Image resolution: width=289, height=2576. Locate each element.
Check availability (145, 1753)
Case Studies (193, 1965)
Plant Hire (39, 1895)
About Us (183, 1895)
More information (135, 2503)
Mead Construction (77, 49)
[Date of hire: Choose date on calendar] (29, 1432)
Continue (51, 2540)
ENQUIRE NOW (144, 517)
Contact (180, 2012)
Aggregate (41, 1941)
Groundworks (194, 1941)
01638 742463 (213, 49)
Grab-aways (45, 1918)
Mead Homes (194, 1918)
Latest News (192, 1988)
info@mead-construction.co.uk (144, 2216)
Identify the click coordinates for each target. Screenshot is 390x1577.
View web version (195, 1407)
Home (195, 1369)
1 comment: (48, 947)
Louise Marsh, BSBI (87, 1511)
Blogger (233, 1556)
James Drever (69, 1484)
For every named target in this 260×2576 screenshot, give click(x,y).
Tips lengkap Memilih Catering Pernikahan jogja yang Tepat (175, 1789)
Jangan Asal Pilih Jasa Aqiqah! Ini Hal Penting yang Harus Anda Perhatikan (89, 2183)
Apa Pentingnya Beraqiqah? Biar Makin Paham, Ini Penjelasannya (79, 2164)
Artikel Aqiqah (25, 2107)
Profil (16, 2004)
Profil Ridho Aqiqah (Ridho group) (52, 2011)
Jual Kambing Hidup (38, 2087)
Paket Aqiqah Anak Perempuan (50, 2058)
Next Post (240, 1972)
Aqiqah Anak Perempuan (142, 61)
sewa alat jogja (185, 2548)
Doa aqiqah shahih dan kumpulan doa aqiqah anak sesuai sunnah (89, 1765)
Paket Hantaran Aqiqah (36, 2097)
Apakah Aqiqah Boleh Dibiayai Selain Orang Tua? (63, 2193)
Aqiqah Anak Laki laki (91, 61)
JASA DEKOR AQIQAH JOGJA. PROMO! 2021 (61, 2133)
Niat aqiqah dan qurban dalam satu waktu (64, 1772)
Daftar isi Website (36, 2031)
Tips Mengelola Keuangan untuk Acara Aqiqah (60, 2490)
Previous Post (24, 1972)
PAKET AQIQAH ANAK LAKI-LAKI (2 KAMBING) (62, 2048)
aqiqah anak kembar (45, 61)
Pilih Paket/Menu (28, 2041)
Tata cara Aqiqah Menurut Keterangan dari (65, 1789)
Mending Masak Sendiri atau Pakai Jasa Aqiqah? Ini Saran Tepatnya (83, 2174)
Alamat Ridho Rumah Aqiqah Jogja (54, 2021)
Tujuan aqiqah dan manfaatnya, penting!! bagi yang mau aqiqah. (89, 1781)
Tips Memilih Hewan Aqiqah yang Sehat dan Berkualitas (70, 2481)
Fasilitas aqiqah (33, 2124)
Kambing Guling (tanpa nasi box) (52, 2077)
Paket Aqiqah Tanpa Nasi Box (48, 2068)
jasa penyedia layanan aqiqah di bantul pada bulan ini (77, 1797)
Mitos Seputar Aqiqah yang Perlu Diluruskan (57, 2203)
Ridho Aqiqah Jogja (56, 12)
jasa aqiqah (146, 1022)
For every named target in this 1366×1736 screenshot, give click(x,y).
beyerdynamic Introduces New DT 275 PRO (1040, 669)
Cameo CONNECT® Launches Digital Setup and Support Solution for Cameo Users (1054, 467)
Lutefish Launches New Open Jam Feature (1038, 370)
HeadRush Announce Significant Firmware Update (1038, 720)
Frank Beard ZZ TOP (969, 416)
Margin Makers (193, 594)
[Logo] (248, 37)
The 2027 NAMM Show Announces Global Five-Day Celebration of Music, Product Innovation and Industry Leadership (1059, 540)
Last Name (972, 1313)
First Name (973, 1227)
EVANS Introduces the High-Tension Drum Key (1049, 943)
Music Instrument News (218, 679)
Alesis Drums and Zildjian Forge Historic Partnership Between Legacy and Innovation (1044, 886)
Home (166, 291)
_ _ _
WORK INSTRUCTIONS - Each line above that has the word "Pilih" should be copied.

ANSWER TO THIS EXERCISE -
Jangan Asal Pilih Jasa Aqiqah! Ini Hal Penting yang Harus Anda Perhatikan (89, 2183)
Pilih Paket/Menu (28, 2041)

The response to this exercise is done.